Rafael Nadal has edged Roger Federer in a unique exhibition match in Majorca on a customised half-clay, half-grass court.This content was published on May 2, 2007 - 20:20
Two-time French Open winner Nadal defeated four-time Wimbledon champion Federer 7-5, 4-6, 7-6 on Wednesday in an absorbing match on the Spanish island where Nadal was born.
The 20-year-old Spaniard, on a 72-match unbeaten streak on clay after notching up titles at Monte Carlo and Barcelona last month, adjusted better to the mixed surface in a match that was probably the most bizarre tennis challenge since Billie Jean King beat Bobby Rigg in the Battle of the Sexes back in 1973.
The split court, which needed 19 days and €1.2 million (SFr2 million) to be built, gave a clear advantage to the player on the clay side, with the higher bounce giving them more time to line up their shots and move their opponent around the court.
The two players were at their most vulnerable when serving from the grass end of the court as the ball tended to sit up for their opponents and give them time to attack the serve.
The match was played as a best of three sets with the usual changes of side.
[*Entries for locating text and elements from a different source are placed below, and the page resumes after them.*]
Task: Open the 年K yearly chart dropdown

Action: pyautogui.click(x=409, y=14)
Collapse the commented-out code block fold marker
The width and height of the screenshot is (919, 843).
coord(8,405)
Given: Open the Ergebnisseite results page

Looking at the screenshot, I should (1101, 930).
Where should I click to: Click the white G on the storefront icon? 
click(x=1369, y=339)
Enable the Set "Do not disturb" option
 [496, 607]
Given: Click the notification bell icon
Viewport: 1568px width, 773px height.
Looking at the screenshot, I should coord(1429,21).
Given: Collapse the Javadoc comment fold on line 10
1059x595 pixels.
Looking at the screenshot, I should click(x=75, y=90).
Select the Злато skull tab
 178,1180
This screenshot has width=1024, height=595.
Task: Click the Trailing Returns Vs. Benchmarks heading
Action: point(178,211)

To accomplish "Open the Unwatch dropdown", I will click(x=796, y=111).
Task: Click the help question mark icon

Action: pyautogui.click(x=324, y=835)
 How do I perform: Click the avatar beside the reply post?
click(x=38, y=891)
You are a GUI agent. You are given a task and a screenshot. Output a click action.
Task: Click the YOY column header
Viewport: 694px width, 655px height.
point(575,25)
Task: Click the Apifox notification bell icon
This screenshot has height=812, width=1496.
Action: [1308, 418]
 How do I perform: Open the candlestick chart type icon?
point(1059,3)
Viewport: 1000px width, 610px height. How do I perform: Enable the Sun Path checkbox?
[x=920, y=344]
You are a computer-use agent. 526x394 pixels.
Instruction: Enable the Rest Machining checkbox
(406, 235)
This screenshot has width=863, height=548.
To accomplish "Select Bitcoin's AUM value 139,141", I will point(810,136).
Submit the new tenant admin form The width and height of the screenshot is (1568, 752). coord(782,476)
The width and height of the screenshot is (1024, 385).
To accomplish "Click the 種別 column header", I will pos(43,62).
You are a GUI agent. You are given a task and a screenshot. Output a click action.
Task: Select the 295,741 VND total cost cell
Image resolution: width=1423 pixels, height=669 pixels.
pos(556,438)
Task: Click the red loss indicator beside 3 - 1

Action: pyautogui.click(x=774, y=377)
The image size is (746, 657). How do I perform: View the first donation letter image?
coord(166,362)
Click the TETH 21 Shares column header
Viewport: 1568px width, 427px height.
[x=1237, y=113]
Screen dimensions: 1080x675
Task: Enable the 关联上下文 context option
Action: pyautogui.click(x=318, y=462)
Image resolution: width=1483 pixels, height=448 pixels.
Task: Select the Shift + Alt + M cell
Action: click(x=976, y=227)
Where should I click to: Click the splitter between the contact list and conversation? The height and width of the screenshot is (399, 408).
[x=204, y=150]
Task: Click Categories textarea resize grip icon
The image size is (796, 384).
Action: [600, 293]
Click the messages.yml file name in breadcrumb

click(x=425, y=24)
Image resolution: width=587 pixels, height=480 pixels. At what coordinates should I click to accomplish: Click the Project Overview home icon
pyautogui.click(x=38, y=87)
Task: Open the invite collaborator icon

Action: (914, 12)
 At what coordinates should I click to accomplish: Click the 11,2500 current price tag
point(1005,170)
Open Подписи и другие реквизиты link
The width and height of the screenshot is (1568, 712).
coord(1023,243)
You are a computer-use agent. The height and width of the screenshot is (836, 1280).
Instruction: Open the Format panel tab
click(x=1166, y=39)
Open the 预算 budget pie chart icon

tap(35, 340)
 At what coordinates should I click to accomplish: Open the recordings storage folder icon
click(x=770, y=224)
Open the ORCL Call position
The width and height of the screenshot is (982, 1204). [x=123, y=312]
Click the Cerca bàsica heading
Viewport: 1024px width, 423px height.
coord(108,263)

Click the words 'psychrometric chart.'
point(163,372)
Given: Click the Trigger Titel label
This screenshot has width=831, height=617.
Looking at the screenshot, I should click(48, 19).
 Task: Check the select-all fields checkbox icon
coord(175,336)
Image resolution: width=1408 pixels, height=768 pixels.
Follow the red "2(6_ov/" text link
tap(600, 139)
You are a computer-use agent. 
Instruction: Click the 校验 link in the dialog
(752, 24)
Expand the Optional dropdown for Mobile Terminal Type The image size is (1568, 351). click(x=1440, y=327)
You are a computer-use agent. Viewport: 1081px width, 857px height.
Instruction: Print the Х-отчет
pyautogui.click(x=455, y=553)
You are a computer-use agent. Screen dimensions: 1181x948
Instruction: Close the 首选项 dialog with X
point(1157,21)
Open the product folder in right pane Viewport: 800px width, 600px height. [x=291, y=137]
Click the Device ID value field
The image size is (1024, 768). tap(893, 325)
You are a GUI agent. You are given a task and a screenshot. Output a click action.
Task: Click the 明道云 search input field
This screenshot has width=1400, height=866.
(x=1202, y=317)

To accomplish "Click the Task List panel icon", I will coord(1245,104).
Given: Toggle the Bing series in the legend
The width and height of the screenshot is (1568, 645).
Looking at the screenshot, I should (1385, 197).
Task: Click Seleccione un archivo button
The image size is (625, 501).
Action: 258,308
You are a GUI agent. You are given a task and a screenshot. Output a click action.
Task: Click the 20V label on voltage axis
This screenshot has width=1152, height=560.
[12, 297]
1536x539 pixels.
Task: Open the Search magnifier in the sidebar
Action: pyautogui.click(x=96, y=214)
But changeovers were extended to two minutes instead of the usual 90 seconds to give players a chance to swap their footwear for each surface.
In front of a sell-out crowd of nearly 7,000 at the Palma Arena, Federer struggled to adapt to the mixed surface and made an uncharacteristic number of unforced errors early in the match.
Nadal took full advantage to break his serve when the Swiss was serving from the grass and went on to take the opening set 7-5.
The Swiss upset the established routine by breaking Nadal's serve in the opening game of the second set when the Spaniard was on the clay and found his rhythm to take the second set 6-4.
The two players exchanged breaks early in a high-quality third set and it was level pegging right through to the deciding tie-break.
Federer, who is on a 48-match unbeaten streak on grass, looked to be heading for victory after going a mini-break up, but the tenacious Nadal fought back hard to gain the upper hand, eventually winning through 12-10.
The organisers had experienced problems with the grass side of the court after the original turf had failed to cope with the indoor location and then fell victim to a plague of worms.
As a result they decided to lay a brand new surface the night before the clash, transporting in 400 square metres of putting green grass from a local golf club supplier.
In general, the mixed surface stood up well, although the grass side gave some odd bounces in the latter stages.
Apart from the innovations to cope with the novel surface, the match showed little other sign of being an exhibition with both players clearly determined to claim the honour as the first winner of the "battle of the surfaces" which will be played out at the same venue for the next two years.
swissinfo with agencies
Federer hasn't lost on grass in four years, a 48-match run that includes four straight titles at the All England Club in Wimbledon.
Nadal has won a record 72 straight clay-court matches, including two consecutive titles at Roland Garros in Paris, where he beat Federer in last year's final.
Nadal holds the overall career edge against Federer at 7-3. He beat the Swiss 6-4, 6-4 in the Monte Carlo final on April 22 to extend his clay-court record against Federer to 4-0.
On grass, Federer leads 1-0, having beating Nadal in four sets in the Wimbledon final last year.
Federer has yet to equal Pete Sampras's record of 14 grand slam titles - he has ten.
He still needs to win the French Open to complete a career Grand Slam of all four majors: the Australian Open, the French Open, Wimbledon and the US Open. The 2007 French Open begins on May 27.
The Swiss has many other records under his belt. This includes the highest number of ranking points at the end of the year – 8,370 in 2006 – and the most prize money in one season $8,343,885 (SFr10,135,000), also in 2006.
Earlier this year Federer beat the record for the longest unbroken reign as world number one, overtaking Jimmy Connors' 30-year-old milestone of 160 weeks. Federer has been in pole position since February 2, 2004.
In April Federer became the first living person to be honoured with a special stamp by the Swiss Post.